(MATERIAL FOR THE TASK)
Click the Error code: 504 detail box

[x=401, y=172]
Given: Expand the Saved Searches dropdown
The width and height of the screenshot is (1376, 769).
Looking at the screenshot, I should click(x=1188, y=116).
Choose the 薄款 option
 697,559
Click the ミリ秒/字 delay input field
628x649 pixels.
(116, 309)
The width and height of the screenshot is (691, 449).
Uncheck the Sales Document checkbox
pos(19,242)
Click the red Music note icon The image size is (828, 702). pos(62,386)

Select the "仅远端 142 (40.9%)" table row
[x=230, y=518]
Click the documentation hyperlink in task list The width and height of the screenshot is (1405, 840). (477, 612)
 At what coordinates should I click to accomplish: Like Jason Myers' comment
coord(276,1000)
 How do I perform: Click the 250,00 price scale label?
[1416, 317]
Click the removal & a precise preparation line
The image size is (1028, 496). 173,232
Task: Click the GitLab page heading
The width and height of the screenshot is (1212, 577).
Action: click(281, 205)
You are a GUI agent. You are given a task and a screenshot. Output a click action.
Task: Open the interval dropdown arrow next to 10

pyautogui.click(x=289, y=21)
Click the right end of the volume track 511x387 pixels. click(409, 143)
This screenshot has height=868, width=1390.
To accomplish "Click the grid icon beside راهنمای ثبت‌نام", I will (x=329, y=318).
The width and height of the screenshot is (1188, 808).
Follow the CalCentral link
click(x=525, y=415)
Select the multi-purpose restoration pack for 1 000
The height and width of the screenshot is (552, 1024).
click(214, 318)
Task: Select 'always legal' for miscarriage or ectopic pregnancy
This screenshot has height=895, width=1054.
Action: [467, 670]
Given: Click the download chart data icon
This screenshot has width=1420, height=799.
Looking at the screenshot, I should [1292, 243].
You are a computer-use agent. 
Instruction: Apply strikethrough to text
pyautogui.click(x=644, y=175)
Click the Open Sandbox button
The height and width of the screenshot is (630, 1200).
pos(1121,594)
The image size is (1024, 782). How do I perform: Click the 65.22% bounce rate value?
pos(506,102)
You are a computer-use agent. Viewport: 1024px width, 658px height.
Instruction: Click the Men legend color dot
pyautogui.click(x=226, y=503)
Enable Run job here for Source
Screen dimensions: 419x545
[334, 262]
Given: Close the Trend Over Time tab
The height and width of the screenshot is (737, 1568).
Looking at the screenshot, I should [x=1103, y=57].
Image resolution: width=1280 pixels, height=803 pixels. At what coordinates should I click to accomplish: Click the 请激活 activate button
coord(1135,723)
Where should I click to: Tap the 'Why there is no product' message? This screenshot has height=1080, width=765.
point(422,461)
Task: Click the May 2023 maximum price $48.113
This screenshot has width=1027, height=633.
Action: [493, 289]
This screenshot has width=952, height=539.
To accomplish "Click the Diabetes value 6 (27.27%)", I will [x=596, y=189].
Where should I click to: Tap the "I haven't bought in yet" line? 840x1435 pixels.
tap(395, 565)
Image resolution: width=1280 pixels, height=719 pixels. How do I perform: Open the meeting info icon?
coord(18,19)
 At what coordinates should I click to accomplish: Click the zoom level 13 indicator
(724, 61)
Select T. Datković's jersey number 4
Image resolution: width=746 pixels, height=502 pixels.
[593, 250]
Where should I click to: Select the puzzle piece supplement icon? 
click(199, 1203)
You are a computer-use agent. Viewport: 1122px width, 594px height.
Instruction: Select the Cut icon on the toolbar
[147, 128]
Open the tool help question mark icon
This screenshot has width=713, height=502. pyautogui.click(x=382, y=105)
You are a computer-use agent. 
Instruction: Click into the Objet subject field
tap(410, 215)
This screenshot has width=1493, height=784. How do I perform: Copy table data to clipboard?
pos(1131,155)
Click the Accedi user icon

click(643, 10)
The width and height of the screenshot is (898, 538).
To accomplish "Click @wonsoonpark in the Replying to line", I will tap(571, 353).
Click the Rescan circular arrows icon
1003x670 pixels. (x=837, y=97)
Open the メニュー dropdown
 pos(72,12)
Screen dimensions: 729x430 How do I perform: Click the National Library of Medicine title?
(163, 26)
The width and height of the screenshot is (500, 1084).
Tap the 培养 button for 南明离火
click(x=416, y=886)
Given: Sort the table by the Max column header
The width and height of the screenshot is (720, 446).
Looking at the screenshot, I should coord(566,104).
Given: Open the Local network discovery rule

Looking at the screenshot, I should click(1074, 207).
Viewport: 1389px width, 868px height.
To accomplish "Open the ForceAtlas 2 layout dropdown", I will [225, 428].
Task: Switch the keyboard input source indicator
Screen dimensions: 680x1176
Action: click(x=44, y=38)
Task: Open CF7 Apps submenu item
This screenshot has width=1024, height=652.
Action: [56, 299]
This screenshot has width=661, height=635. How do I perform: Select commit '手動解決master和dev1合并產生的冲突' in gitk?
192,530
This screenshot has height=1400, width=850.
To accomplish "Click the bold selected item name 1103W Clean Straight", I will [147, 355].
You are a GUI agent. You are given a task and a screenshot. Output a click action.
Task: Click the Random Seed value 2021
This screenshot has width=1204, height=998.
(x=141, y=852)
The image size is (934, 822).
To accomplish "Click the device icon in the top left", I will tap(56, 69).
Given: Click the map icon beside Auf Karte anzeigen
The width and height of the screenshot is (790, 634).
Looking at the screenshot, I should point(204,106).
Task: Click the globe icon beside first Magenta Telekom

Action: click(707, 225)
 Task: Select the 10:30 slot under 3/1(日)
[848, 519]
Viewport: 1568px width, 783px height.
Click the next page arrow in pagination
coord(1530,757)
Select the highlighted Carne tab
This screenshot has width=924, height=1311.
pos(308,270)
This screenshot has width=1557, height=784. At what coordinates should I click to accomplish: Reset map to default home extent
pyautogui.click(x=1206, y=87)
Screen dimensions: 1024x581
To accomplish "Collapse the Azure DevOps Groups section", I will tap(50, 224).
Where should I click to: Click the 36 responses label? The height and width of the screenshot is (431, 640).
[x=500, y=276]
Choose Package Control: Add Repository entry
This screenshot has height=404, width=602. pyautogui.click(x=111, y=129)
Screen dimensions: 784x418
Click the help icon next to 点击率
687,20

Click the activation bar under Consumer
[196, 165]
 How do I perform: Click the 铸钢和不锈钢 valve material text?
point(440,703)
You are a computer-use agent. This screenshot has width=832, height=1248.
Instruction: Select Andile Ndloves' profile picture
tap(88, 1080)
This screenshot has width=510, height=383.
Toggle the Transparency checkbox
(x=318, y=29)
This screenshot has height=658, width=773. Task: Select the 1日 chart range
(End MATERIAL FOR THE TASK)
## [TASK STATEMENT]
Output the data exactly, in full.

## [RESULT]
Click the Error code: 504 detail box

[x=401, y=172]
Given: Expand the Saved Searches dropdown
The width and height of the screenshot is (1376, 769).
Looking at the screenshot, I should click(x=1188, y=116).
Choose the 薄款 option
 697,559
Click the ミリ秒/字 delay input field
628x649 pixels.
(116, 309)
The width and height of the screenshot is (691, 449).
Uncheck the Sales Document checkbox
pos(19,242)
Click the red Music note icon The image size is (828, 702). pos(62,386)

Select the "仅远端 142 (40.9%)" table row
[x=230, y=518]
Click the documentation hyperlink in task list The width and height of the screenshot is (1405, 840). (477, 612)
 At what coordinates should I click to accomplish: Like Jason Myers' comment
coord(276,1000)
 How do I perform: Click the 250,00 price scale label?
[1416, 317]
Click the removal & a precise preparation line
The image size is (1028, 496). 173,232
Task: Click the GitLab page heading
The width and height of the screenshot is (1212, 577).
Action: click(281, 205)
You are a GUI agent. You are given a task and a screenshot. Output a click action.
Task: Open the interval dropdown arrow next to 10

pyautogui.click(x=289, y=21)
Click the right end of the volume track 511x387 pixels. click(409, 143)
This screenshot has height=868, width=1390.
To accomplish "Click the grid icon beside راهنمای ثبت‌نام", I will (x=329, y=318).
The width and height of the screenshot is (1188, 808).
Follow the CalCentral link
click(x=525, y=415)
Select the multi-purpose restoration pack for 1 000
The height and width of the screenshot is (552, 1024).
click(214, 318)
Task: Select 'always legal' for miscarriage or ectopic pregnancy
This screenshot has height=895, width=1054.
Action: [467, 670]
Given: Click the download chart data icon
This screenshot has width=1420, height=799.
Looking at the screenshot, I should [1292, 243].
You are a computer-use agent. 
Instruction: Apply strikethrough to text
pyautogui.click(x=644, y=175)
Click the Open Sandbox button
The height and width of the screenshot is (630, 1200).
pos(1121,594)
The image size is (1024, 782). How do I perform: Click the 65.22% bounce rate value?
pos(506,102)
You are a computer-use agent. Viewport: 1024px width, 658px height.
Instruction: Click the Men legend color dot
pyautogui.click(x=226, y=503)
Enable Run job here for Source
Screen dimensions: 419x545
[334, 262]
Given: Close the Trend Over Time tab
The height and width of the screenshot is (737, 1568).
Looking at the screenshot, I should [x=1103, y=57].
Image resolution: width=1280 pixels, height=803 pixels. At what coordinates should I click to accomplish: Click the 请激活 activate button
coord(1135,723)
Where should I click to: Tap the 'Why there is no product' message? This screenshot has height=1080, width=765.
point(422,461)
Task: Click the May 2023 maximum price $48.113
This screenshot has width=1027, height=633.
Action: [493, 289]
This screenshot has width=952, height=539.
To accomplish "Click the Diabetes value 6 (27.27%)", I will [x=596, y=189].
Where should I click to: Tap the "I haven't bought in yet" line? 840x1435 pixels.
tap(395, 565)
Image resolution: width=1280 pixels, height=719 pixels. How do I perform: Open the meeting info icon?
coord(18,19)
 At what coordinates should I click to accomplish: Click the zoom level 13 indicator
(724, 61)
Select T. Datković's jersey number 4
Image resolution: width=746 pixels, height=502 pixels.
[593, 250]
Where should I click to: Select the puzzle piece supplement icon? 
click(199, 1203)
You are a computer-use agent. Viewport: 1122px width, 594px height.
Instruction: Select the Cut icon on the toolbar
[147, 128]
Open the tool help question mark icon
This screenshot has width=713, height=502. pyautogui.click(x=382, y=105)
You are a computer-use agent. 
Instruction: Click into the Objet subject field
tap(410, 215)
This screenshot has width=1493, height=784. How do I perform: Copy table data to clipboard?
pos(1131,155)
Click the Accedi user icon

click(643, 10)
The width and height of the screenshot is (898, 538).
To accomplish "Click @wonsoonpark in the Replying to line", I will tap(571, 353).
Click the Rescan circular arrows icon
1003x670 pixels. (x=837, y=97)
Open the メニュー dropdown
 pos(72,12)
Screen dimensions: 729x430 How do I perform: Click the National Library of Medicine title?
(163, 26)
The width and height of the screenshot is (500, 1084).
Tap the 培养 button for 南明离火
click(x=416, y=886)
Given: Sort the table by the Max column header
The width and height of the screenshot is (720, 446).
Looking at the screenshot, I should coord(566,104).
Given: Open the Local network discovery rule

Looking at the screenshot, I should click(1074, 207).
Viewport: 1389px width, 868px height.
To accomplish "Open the ForceAtlas 2 layout dropdown", I will [225, 428].
Task: Switch the keyboard input source indicator
Screen dimensions: 680x1176
Action: click(x=44, y=38)
Task: Open CF7 Apps submenu item
This screenshot has width=1024, height=652.
Action: [56, 299]
This screenshot has width=661, height=635. How do I perform: Select commit '手動解決master和dev1合并產生的冲突' in gitk?
192,530
This screenshot has height=1400, width=850.
To accomplish "Click the bold selected item name 1103W Clean Straight", I will [147, 355].
You are a GUI agent. You are given a task and a screenshot. Output a click action.
Task: Click the Random Seed value 2021
This screenshot has width=1204, height=998.
(x=141, y=852)
The image size is (934, 822).
To accomplish "Click the device icon in the top left", I will tap(56, 69).
Given: Click the map icon beside Auf Karte anzeigen
The width and height of the screenshot is (790, 634).
Looking at the screenshot, I should point(204,106).
Task: Click the globe icon beside first Magenta Telekom

Action: click(707, 225)
 Task: Select the 10:30 slot under 3/1(日)
[848, 519]
Viewport: 1568px width, 783px height.
Click the next page arrow in pagination
coord(1530,757)
Select the highlighted Carne tab
This screenshot has width=924, height=1311.
pos(308,270)
This screenshot has width=1557, height=784. At what coordinates should I click to accomplish: Reset map to default home extent
pyautogui.click(x=1206, y=87)
Screen dimensions: 1024x581
To accomplish "Collapse the Azure DevOps Groups section", I will tap(50, 224).
Where should I click to: Click the 36 responses label? The height and width of the screenshot is (431, 640).
[x=500, y=276]
Choose Package Control: Add Repository entry
This screenshot has height=404, width=602. pyautogui.click(x=111, y=129)
Screen dimensions: 784x418
Click the help icon next to 点击率
687,20

Click the activation bar under Consumer
[196, 165]
 How do I perform: Click the 铸钢和不锈钢 valve material text?
point(440,703)
You are a computer-use agent. This screenshot has width=832, height=1248.
Instruction: Select Andile Ndloves' profile picture
tap(88, 1080)
This screenshot has width=510, height=383.
Toggle the Transparency checkbox
(x=318, y=29)
This screenshot has height=658, width=773. Task: Select the 1日 chart range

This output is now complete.